Data management and analysis becomes the real oxygen here. Hence big data technologies and solutions will be crucial. Among the challenges are mentioned – coding, UI/UX (user interface and user experience), hardware, operations and staffing. How do you integrate all the pieces, as there are no standards yet? How do you get reliable guaranteed communications and optimize traffic flow? The devices will be radically different (Nest thermostats, door security, wearable devices from Fitbit, etc.) and what is required is a level of abstraction that can be coded to.

There are other challenges also in terms of staffing and organization. Start small and figure out the touch points and what to solve. What options exist? Then identify toolsets, process, staffing and training. Security and protection against malware hackers become important.

We are at the beginning of this key movement and like any other technology cycle, solutions will emerge. But today there are more questions than answers.

 

The 3rd. Platform, Big Data, and the Internet of Things

What is the “3rd Platform” of IT? It comprises of the cloud, mobile, social, and big data products. According to IDC, “3rd Platform technologies and solutions will drive 29 percent of 2014 IT spending and 89 percent of all IT spending growth”. Much of that growth will come from the “cannibalization” of traditional IT markets. Here are some interesting quotes and statements I read recently.

  • Adding terabytes to a Hadoop cluster is much less costly than adding terabytes to an enterprise data warehouse (EDW).
  • IDG Enterprise’s 2014 Big Data survey: more than half of the IT leaders polled believe they will have to re-architect the data center network to some extent to accommodate big data services.
  • “Big data has the same sort of disruptive potential as the client-server revolution of 30 years ago, which changed the whole way that IT infrastructure evolved. For some people the disruption will be exciting and for others, it will be threatening.” – Marshall Presser, CTO at Pivotal
  • The traditional IT infrastructure was designed to help the CFO close the company’s books faster than the manual accounting systems that preceded IT. A surprising number of those original systems are still kicking around, adding to the pile of “legacy spaghetti” that CIOs love to complain about.
  • We are seeing a bumpy transition from the old kind of IT that faced mostly inward, to a new kind of IT that mostly faces outward.
  • After years of resistance, IT is following the nearly universal business trend of replacing “product-centricity” with “customer-centricity”.
  • One key challenge is rapidly scaling systems to meet unexpected levels of demand. “I call it the ‘curse of success’ because if the market suddenly loves your product, you have to scale up very quickly. Those kinds of scaling problems are difficult to solve, and there isn’t a universal toolkit for achieving scalability on the Internet of Things.
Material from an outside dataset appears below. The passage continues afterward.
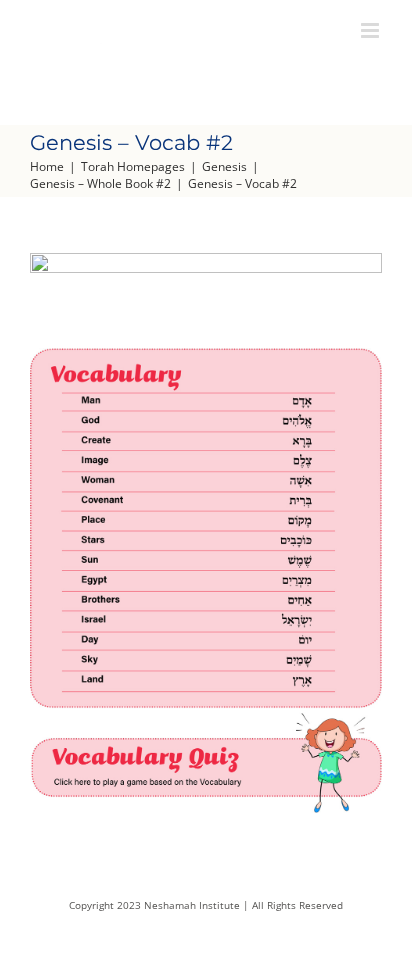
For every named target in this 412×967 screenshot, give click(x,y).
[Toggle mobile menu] (371, 30)
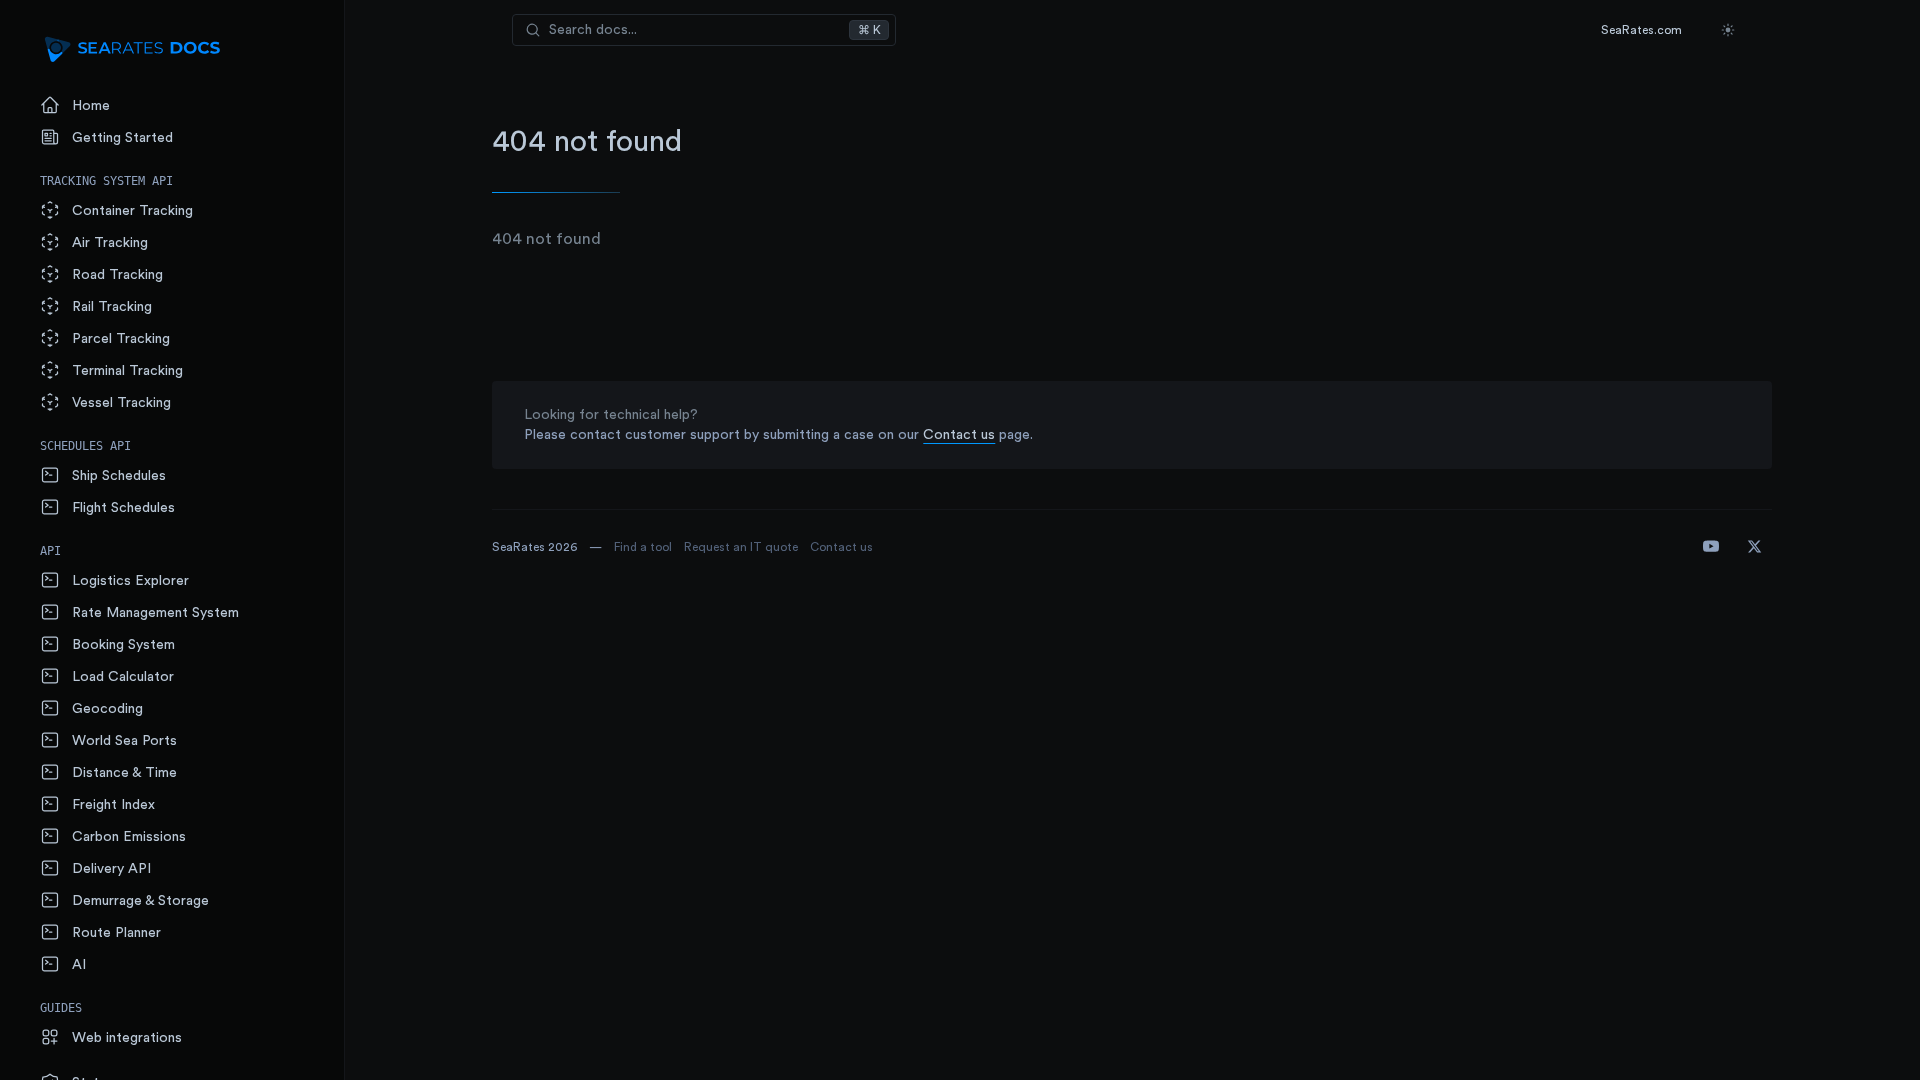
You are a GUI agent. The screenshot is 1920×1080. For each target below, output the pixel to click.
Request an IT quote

When Henry Ford needed to scale up production, he could add another assembly line.” (Jordan Husney, Strategy Director, Undercurrent)
  • “HDFS is a complete replacement for not just one, but four different layers of the traditional IT stack. The HDFS ecosystem does storage, processing, analytics, and BI/visualization, all without moving the data back and forth from one system to another. It is a complete cannibalization of the existing stack.” (Abhisek Mehta, Founder, CEO of Tresata). My view is that this only applies to the analytics side, not the transaction-processing aspect of business.
  • API-ification of the Enterprise – “Not only we have to change the infrastructure, we have to fundamentally change the way we build applications. Hundreds of millions of new applications will be built. Some of them will be very small, and very transient. Traditional IT organizations – along with their tooling, approaches, and processes – will have to change. For IT, it’s going to be a different world. We’re seeing the ‘API-ification’ of the enterprise.” (Rick Bullota, Cofounder and CTO, ThingWorx

All these observations are interesting, but must be taken with the proper scope in mind. There is a tendency to sensationalize and generalize too quickly. The 3rd Platform is real and Big data is certainly changing the IT landscape. The only question is on the velocity of change!